It’s time to fix Georgia’s trauma system

Published 6:14 pm Saturday, November 1, 2008

VALDOSTA — In the event of a trauma injury, Valdostans have a much better chance at survival than much of the state of Georgia.

South Georgia Medical Center is a Level II trauma center, and can treat most victims of car or other accidents within the “golden hour” following such an injury before complications or shock set in. However, large areas of Georgia are outside that critical hour and the issue is getting worse as Level I centers have been forced to close in recent years due to financial constraints.

James McGahee, chief executive officer at South Georgia Medical Center discussed the issue this week as an initiative led by the Georgia Statewide Trauma Action Team is gearing up for the upcoming legislative session. Titled “It’s about Time,” the coalition is spreading the word about the lack of trauma care, particularly from Level I centers, across the state.

“We’re very fortunate. Trauma care is good in Valdosta and for the 8 to 10 counties around us we serve. We have one of the best Level II centers, certainly in South Georgia and maybe in Georgia,” McGahee said.

The closest Level I center is Thomasville at Archbold Memorial Hospital, and McGahee said patients with the most serious trauma that come through SGMC typically are sent to Shands in Gainesville, Fla. or up to Macon.

“The difference between a Level I and Level II center is coverage. Level I is the highest, and they have to have physicians in certain specialties in their ER (emergency room) 24 hours a day. They are usually teaching hospitals that have residents in training,” he said. “Level II hospitals such as ours have those three critical areas covered most of the time — neurosurgery, general surgery and orthopedics — but we don’t have enough physicians to cover 24/7.”

McGahee credits the emergency services in the community with helping to save many lives. He acknowledged that accidents on Interstate 75 are the most frequent cause of trauma patients at SGMC, but adds there are also industrial and farming accidents, household accidents, and even gunshot wounds that require trauma treatment.

The “golden hour” refers to the first hour following the injury. “Patients have a much better chance of surviving trauma if they are treated within the first hour. After that, their chances drop dramatically,” McGahee said. Shock, uncontrolled bleeding, and organs that begin shutting down are all risk factors that must be addressed immediately.

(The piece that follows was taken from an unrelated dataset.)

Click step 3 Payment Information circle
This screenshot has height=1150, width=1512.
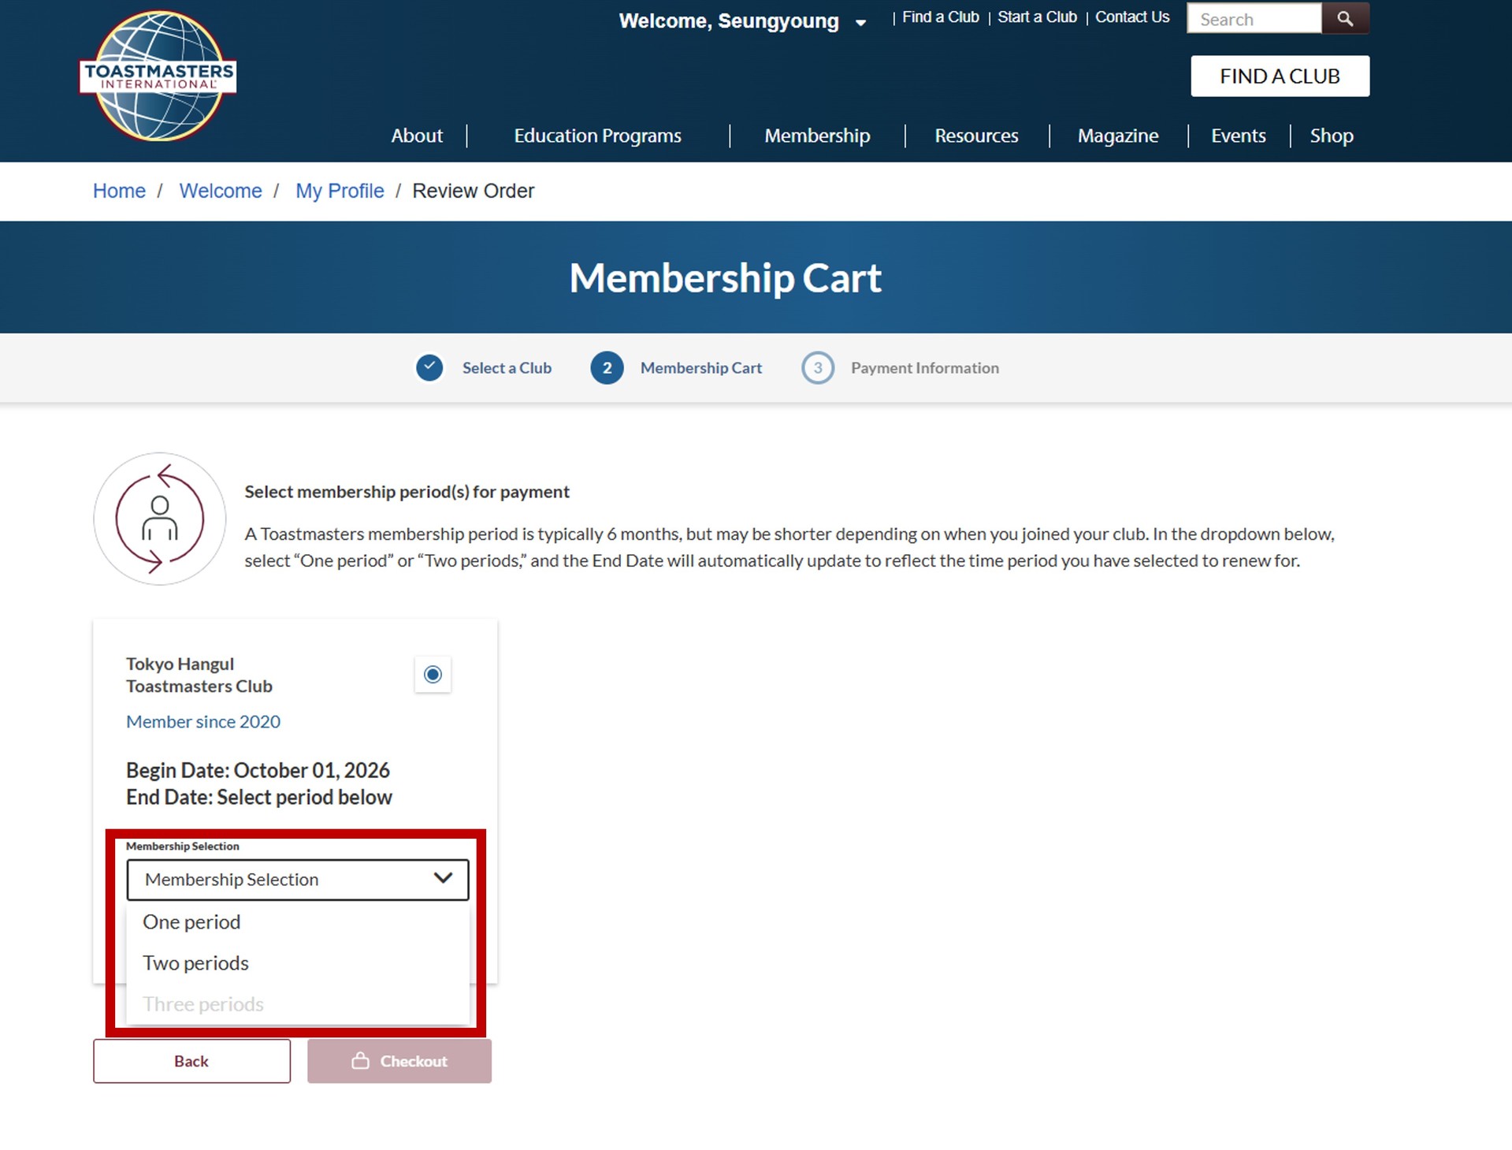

In Georgia, trauma centers are clustered around the metropolitan centers, particularly in the Atlanta area, with a few scattered in other areas of the state. However, thousands of Georgians live outside the “golden hour” and have a much greater chance of dying from serious trauma injuries than those who have access in a more timely manner.

In order to spread the coverage into other areas, McGahee said hospitals need money to pay for the 24/7 coverage and to recruit physicians in the critical specialties. “There is a shortage of physicians, and particularly these types of physicians, and we are all competing for the same ones when they come out of medical school.”

Sen. Tim Golden said he is in favor of funding trauma care in the state, and indicated it will certainly be a hot topic in the upcoming legislative session. “Trauma is the number one killer of Americans between the ages of 1 to 44. Georgia’s rate is 20 percent higher than the national average. The current system centers are dispersed among 10 counties and large areas of our state are not adequately served like ours.”

The hold up on legislation in the 2008 session hinged largely on disagreements over an adequate funding mechanism for the initiative, and Golden indicated he is open to a number of potential sources of fees, such as an increase on car tag fees. “The important thing is to find a reliable, continuing source of funds. Trauma care is expensive. We put $58.9 million in the budget this year, but again, we need a reliable and consistent stream of revenue to fund it annually.”

In the future, with the cooperation between SGMC and Valdosta State University in building the Health Sciences building, the hospital will initially be helping to train nurses, nurse practitioners and physician assistants. After about five years, McGahee said he is hopeful they will be able to work with the Medical College of Georgia to also train residents in family practice and general surgery, and eventually work up to the subspecialties.

According to McGahee, the Board of Regents is including the funds for construction of the $50 million facility in its next fiscal year bond issue, and the groundbreaking should be held around the end of 2009.

“This was Dr. Zaccari’s vision and he was able to foresee what we would need in this community in 15 to 20 years. I’ve established a good relationship with (new VSU President) Dr. Schloss and he is fully behind this initiative and sees its benefits.”

If SGMC is able to become a teaching hospital, the hospital will be able to upgrade to a Level I trauma center as the required 24/7 coverage will be in place.

Until then, however, McGahee said the public should be reassured that SGMC can handle the emergencies and trauma cases that come its way.

“We are fortunate to have most all specialties available and we have one of the best EMS services — we’ve won national awards — to treat patients well within the “golden hour,” he said.